Menyelematkan Indonesia (oleh: Agus Wahid)

Ada urgensi kuat. Itulah Indonesia yang  harus segera diselematkan. Jika tidak, negeri kita kian dibayang-bayangi kesirnaan. Bukan bayang-bayang atau prediksi utopis. Tapi,  semua itu berangkat dari sejumlah indikator faktual, terkait dengan penguasaan sumber daya alam yang dieksploitasi dan eksplorasi tanpa batas. Dari tahun ke tahun, terjadi gerakan destruksi (penghancuran) secara sistimatis, bahkan – boleh dibilang – terencana. Akibatnya, alam pun kian “mengamuk”, dalam bentuk longsor, banjir, gempa fulkanik ataupun tektonik (pergeseran lempengan bumi), termasuk tsunami. Dan itulah yang sering terjadi. Dapat kita garis-bawahi, stuktur lingkungan alam kian terancam. Tidak tertutup kemungkinan, “program” penggundulan-pembakaran hutan dan eksploitase secara eksploratif – sesuai dengan penguasaan tanpa batas yang dimilikinya – akan membuat negeri ini kian dipertanyakan kelangsungan hidupnya.

********************

Dalam tulisan tentang penyelamatan Indonesia, apa arti kata "destruksi"? Materi berikut tidak diperlukan.

********************

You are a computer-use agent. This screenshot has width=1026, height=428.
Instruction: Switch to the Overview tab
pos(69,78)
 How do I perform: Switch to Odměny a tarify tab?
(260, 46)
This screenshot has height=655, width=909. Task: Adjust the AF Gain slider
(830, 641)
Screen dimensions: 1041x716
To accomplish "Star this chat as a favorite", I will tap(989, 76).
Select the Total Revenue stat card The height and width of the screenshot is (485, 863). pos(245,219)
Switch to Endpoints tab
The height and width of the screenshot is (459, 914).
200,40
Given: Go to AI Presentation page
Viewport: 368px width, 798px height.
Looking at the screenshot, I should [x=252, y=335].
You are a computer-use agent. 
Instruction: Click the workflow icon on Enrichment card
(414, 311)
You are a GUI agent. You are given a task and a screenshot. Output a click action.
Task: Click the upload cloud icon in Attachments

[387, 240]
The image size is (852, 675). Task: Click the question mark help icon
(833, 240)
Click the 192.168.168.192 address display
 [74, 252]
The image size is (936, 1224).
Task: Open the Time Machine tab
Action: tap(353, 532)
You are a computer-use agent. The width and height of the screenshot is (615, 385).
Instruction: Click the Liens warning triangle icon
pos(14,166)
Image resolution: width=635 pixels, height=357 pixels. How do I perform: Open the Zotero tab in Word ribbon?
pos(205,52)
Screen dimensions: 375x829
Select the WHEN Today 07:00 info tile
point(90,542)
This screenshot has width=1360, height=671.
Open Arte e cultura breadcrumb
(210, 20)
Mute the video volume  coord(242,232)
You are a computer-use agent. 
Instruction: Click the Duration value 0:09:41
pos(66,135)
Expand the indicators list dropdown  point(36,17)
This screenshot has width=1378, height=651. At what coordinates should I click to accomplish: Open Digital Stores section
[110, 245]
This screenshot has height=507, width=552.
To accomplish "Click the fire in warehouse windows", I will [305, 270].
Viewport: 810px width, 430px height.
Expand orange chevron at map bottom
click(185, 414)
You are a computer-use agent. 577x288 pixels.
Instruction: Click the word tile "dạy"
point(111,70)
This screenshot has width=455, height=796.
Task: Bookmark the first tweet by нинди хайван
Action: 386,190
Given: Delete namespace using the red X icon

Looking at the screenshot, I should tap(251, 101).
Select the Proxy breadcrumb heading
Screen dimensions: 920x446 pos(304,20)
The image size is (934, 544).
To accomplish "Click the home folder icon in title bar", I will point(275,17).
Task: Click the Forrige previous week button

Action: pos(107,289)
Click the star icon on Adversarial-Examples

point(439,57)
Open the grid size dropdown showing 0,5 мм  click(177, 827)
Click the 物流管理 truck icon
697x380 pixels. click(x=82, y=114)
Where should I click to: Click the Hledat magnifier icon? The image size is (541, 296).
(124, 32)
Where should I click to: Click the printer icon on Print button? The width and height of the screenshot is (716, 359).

********************

■ **HASIL LATIHAN**
Penghancuran.